La propuesta de reforma constitucional para reducir la jornada laboral de 48 a 40 horas semanales en México ha encendido las alarmas entre los principales organismos empresariales del país. Aunque el dictamen busca mejorar la calidad de vida de los trabajadores y fomentar un mejor equilibrio entre el ámbito personal y profesional, el sector privado ha manifestado su preocupación ante lo que consideran una implementación que no toma en cuenta las diversas realidades económicas de la nación.

Representantes de diversas cámaras de comercio e industria señalaron que la reforma, tal como está planteada actualmente, ignora la marcada heterogeneidad sectorial de la economía mexicana. Los líderes empresariales argumentan que no es posible aplicar un ajuste uniforme en sectores tan dispares como la manufactura automotriz, el sector servicios o las actividades agrícolas, donde la demanda de mano de obra suele ser estacional o requiere de procesos continuos que difícilmente pueden adaptarse a un esquema de cinco días de labor sin una planeación estratégica previa.
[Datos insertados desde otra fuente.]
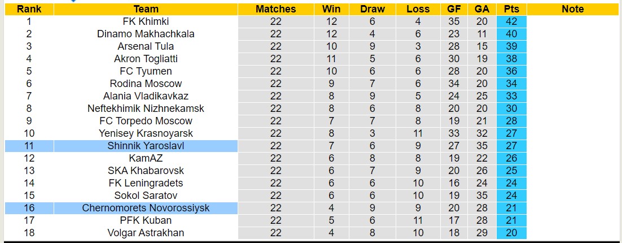Click the Team column header
The height and width of the screenshot is (243, 622).
click(146, 9)
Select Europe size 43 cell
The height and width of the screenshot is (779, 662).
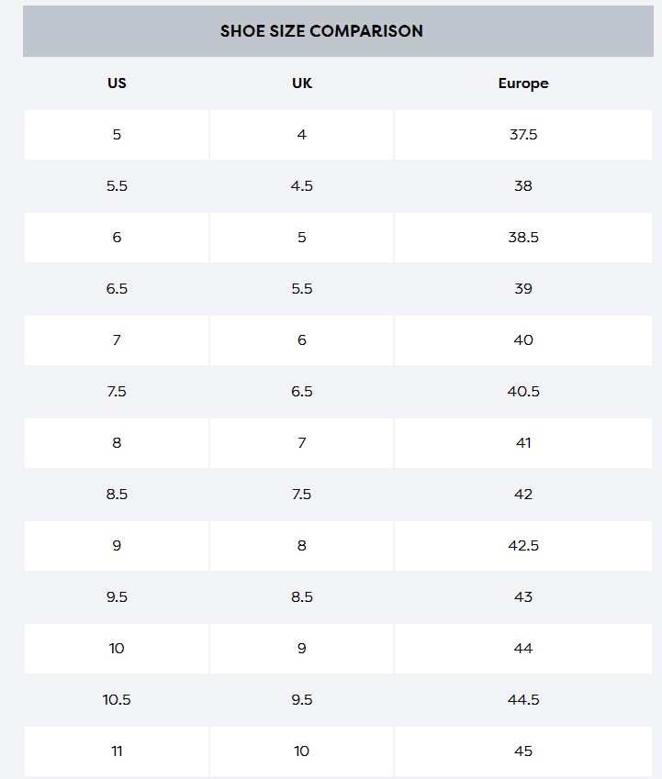[x=523, y=597]
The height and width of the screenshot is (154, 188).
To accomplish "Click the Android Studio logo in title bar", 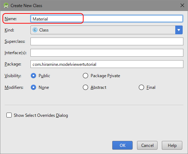I will (6, 5).
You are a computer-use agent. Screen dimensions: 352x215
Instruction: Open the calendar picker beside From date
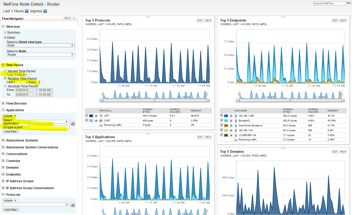[x=36, y=90]
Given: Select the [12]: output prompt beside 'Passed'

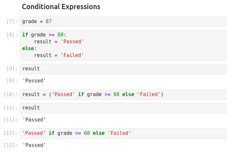Looking at the screenshot, I should click(x=11, y=145).
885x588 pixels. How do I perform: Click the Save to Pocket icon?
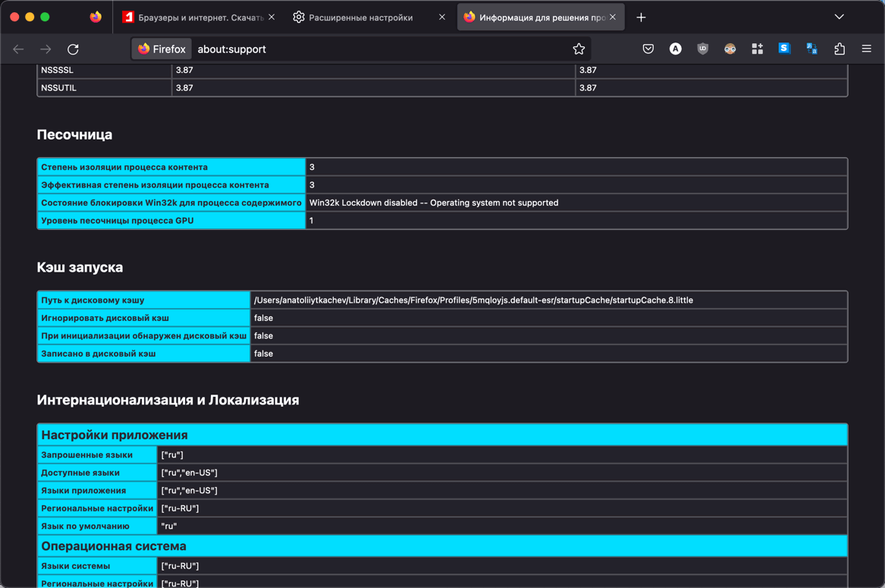(648, 49)
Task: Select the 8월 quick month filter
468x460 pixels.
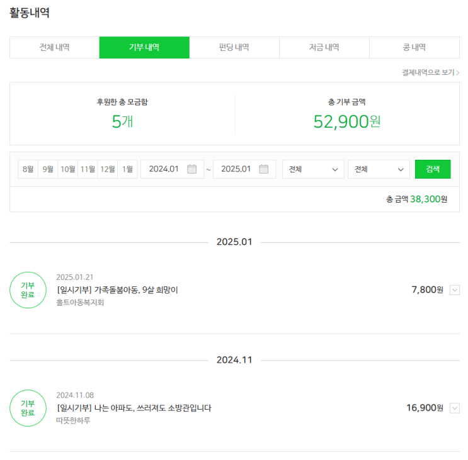Action: click(28, 169)
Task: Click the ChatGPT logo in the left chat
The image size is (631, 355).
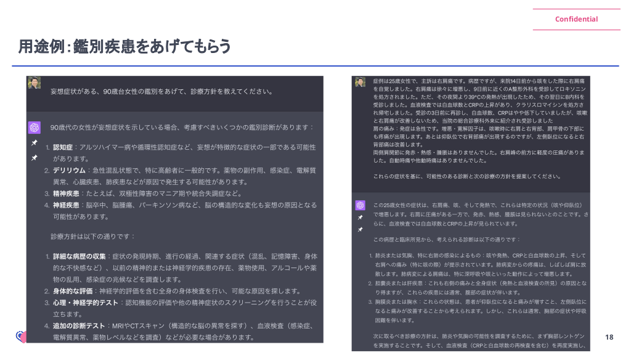Action: (35, 127)
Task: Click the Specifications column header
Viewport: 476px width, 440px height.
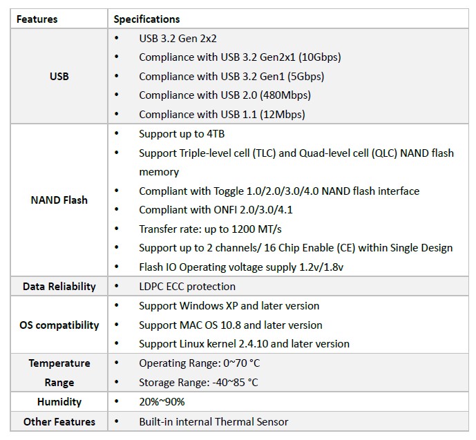Action: [146, 19]
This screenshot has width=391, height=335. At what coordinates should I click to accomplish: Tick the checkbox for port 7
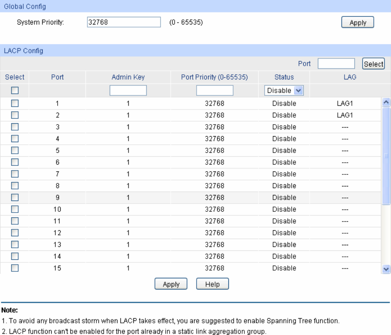click(15, 174)
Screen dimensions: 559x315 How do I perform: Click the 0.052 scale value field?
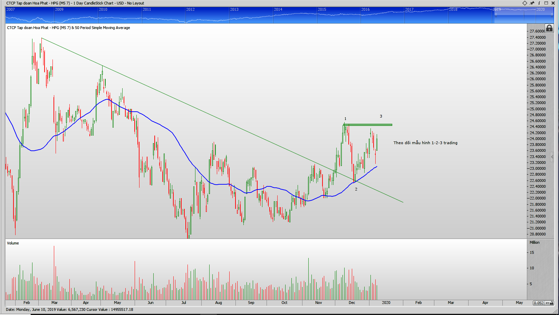click(539, 303)
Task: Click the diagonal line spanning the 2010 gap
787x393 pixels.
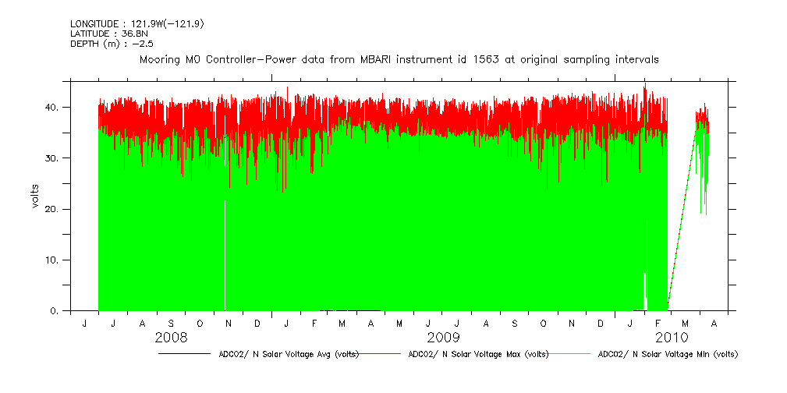Action: click(682, 218)
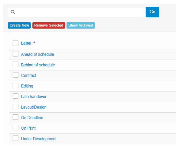Click the Go search button
This screenshot has width=176, height=145.
click(x=152, y=12)
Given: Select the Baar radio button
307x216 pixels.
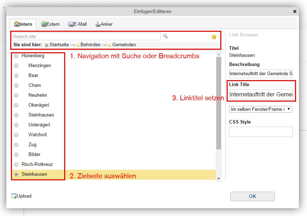Looking at the screenshot, I should click(16, 76).
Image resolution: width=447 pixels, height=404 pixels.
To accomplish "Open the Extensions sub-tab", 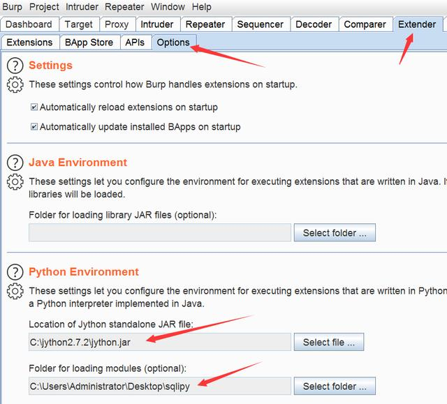I will [29, 43].
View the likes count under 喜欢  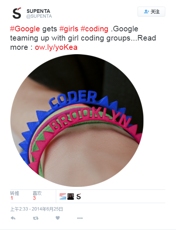pos(34,198)
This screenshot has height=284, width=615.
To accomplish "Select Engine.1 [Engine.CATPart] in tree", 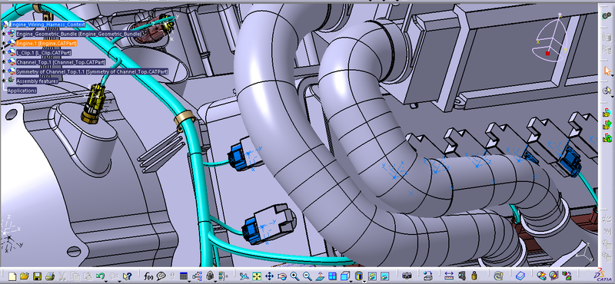I will [46, 43].
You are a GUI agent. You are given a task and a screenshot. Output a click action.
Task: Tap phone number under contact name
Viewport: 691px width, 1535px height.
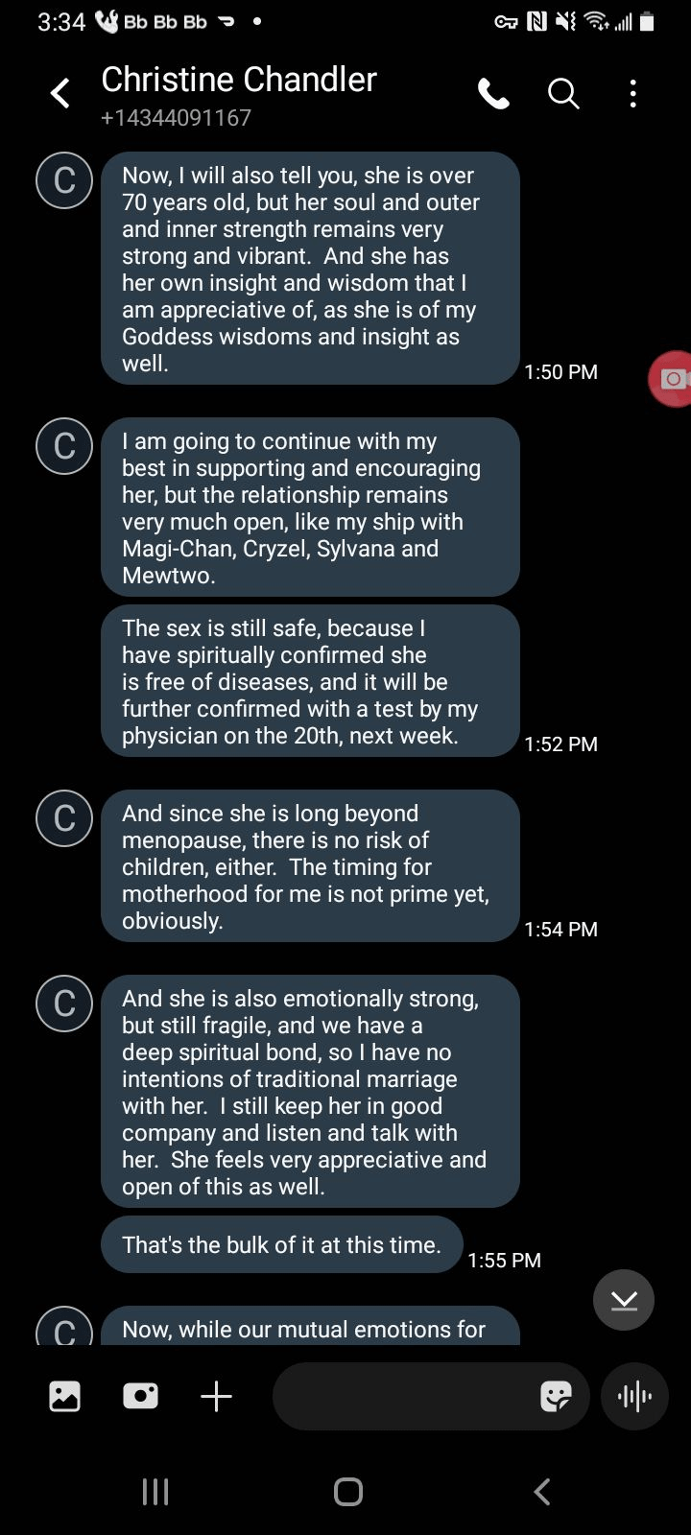(176, 118)
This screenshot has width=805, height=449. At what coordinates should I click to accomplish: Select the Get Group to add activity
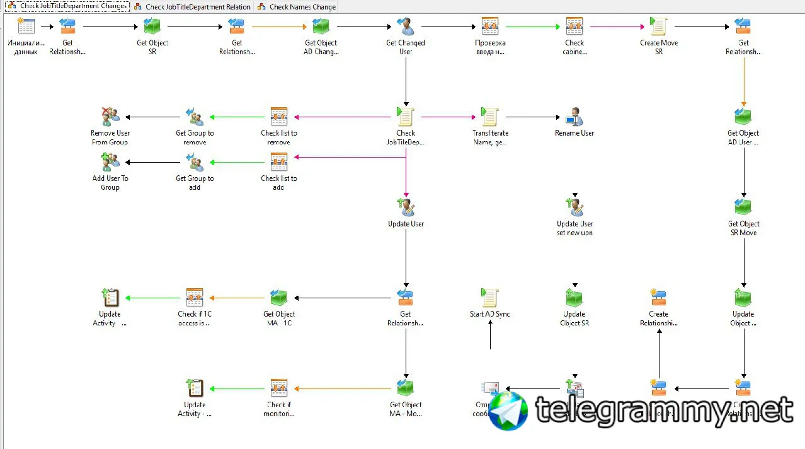(x=195, y=172)
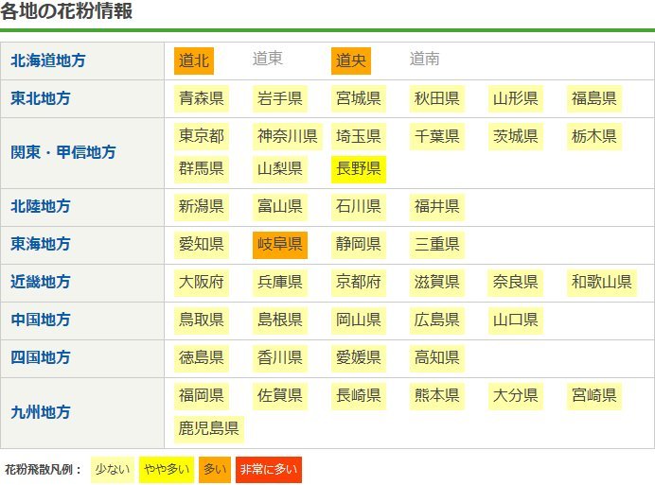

Uno de los puntos más críticos señalados por el sector patronal es la situación de las micro, pequeñas y medianas empresas (MiPyMEs), así como de los negocios familiares. Según los organismos, estos sectores son los más vulnerables, ya que no cuentan con el músculo financiero ni la estructura organizacional necesaria para absorber el impacto de contratar personal adicional o pagar horas extra para cubrir los turnos restantes. En este sentido, han solicitado formalmente al Congreso de la Unión y al Gobierno Federal establecer mecanismos de corresponsabilidad que incluyan incentivos fiscales o periodos de transición escalonados.

El contexto actual coloca a México en una posición compleja. Por un lado, datos de la Organización para la Cooperación y el Desarrollo Económicos (OCDE) posicionan al país como una de las naciones donde más horas se trabaja al año, lo que justifica la necesidad social de la reforma al Artículo 123 de la Constitución. Sin embargo, el empresariado insiste en que una transición abrupta y sin apoyos estatales podría incentivar la informalidad laboral, ya que muchos pequeños negocios podrían optar por operar fuera de la ley ante la imposibilidad de costear la nueva carga prestacional.

Finalmente, el sector privado reiteró su disposición al diálogo, pero enfatizó que la competitividad del país está en juego. La exigencia se centra en que la reducción de la semana laboral sea parte de una política integral que promueva la productividad y no solo una medida administrativa que, a largo plazo, pueda afectar el crecimiento económico y la creación de empleos formales en el territorio mexicano.